I know that historically, the modern Olympics have been used for political purposes. We’ve had countries boycotting the competition because of attitudes toward the host country quite a few times, but did the USSR pull out of Afghanistan because some countries wouldn’t go to Moscow in 1980? I think other factors caused their retreat, and the main result of the boycott was to deny worthy athletes their chance on the world stage. If Jesse Owens had refused to go to Germany because of the Nazis’ racist views, the world would have been denied the far more powerful statement he made by winning there.
But just because politics has intersected with the Olympics in the past doesn’t mean it should continue to do so. The whole ideal of the Olympic movement is that when it comes to sporting competition, everyone can come together without regard to relations between their homelands. Of course this may be an impossible ideal, but that doesn’t mean it should be abandoned. And let’s face it: if there was a boycott by every person and every nation that had a grievance with another nation participating, there would be no one on the fields at all. The world is far from a harmonious place. And I firmly believe that you gain more by engagement than by silence – when did “we refuse to talk to you until you agree with us on everything” ever solve an issue?

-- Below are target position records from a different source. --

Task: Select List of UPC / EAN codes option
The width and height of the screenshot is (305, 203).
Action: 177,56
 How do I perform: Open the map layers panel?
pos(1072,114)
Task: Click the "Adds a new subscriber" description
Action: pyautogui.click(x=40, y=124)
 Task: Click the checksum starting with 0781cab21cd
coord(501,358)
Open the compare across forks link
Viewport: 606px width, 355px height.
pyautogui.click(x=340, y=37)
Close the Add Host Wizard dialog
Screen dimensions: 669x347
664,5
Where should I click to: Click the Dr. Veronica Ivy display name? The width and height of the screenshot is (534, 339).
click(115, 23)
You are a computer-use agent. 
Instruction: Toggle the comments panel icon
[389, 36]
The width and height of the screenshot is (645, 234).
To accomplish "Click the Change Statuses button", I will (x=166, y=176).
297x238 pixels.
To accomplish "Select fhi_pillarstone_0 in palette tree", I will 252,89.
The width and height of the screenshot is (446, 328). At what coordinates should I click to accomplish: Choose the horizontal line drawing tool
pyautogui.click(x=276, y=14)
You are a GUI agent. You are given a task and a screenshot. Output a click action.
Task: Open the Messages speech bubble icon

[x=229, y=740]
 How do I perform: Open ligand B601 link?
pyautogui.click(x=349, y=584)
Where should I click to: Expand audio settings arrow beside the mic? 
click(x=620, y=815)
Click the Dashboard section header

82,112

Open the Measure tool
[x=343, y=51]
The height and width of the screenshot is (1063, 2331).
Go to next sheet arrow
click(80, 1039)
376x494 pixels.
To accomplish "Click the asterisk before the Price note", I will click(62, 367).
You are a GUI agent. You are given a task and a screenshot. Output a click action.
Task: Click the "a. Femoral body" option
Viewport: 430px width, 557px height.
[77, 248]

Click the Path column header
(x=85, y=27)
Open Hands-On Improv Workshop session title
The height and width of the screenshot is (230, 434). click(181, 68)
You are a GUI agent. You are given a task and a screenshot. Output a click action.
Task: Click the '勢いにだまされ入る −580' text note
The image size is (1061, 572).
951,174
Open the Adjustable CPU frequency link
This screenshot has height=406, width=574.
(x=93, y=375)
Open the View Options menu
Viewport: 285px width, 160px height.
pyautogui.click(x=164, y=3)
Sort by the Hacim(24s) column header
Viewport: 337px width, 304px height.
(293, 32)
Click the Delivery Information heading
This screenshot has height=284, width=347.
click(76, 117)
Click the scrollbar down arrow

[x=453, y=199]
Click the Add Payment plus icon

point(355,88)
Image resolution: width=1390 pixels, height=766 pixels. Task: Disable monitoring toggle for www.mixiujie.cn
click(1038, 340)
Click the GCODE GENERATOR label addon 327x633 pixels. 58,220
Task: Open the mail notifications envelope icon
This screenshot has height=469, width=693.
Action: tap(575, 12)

The Beijing Organizing Committee for the Olympic Games is an actual government agency here, so I can’t argue that dealing with BOCOG is not the same as dealing with the country’s leadership. But I would be dreaming if I felt that BOCOG has any influence over China’s foreign policy. Spielberg’s statements perhaps embarrass China’s leaders a little (very little, I’m guessing, in spite of what Western media say), but it would be still more dreaming to think that a little embarrassment is going to change their policies. They’re so used to Western media badmouthing them on any number of issues that they’ve developed pretty thick skin. Spielberg could make just as powerful a statement without quitting; he would put China in the position of continuing to deal with him in spite of his statements or the embarrassment of firing him (which might be greater than that caused by his quitting). His withdrawal makes it easy for China and BOCOG to take the high ground:
"Some people are attempting to link the Darfur issue with Chinese government policies in Sudan, even with the organisation of the Olympics. If they don't know the Chinese policy, I can understand. But if they have got some objectives, especially political objectives, we cannot accept that." – Liu Jianchao, Foreign Ministry spokesman. Read more.The bottom line, of course, is that none of this makes one whit of difference. The Opening Ceremonies will start on August 8, 2008 at 8:08pm with or without their famous American consultant, and will no doubt be spectacular. Putting on an impressive show is something they know how to do in this country. Spielberg’s statements will not change China’s policy and will not help ease any suffering in Darfur. Maybe it will assuage his own conscience a bit, but in the world outside of his head, nothing is accomplished.
OK, that’s enough ranting for now. I sincerely hope someone can come up with words and actions that really do matter.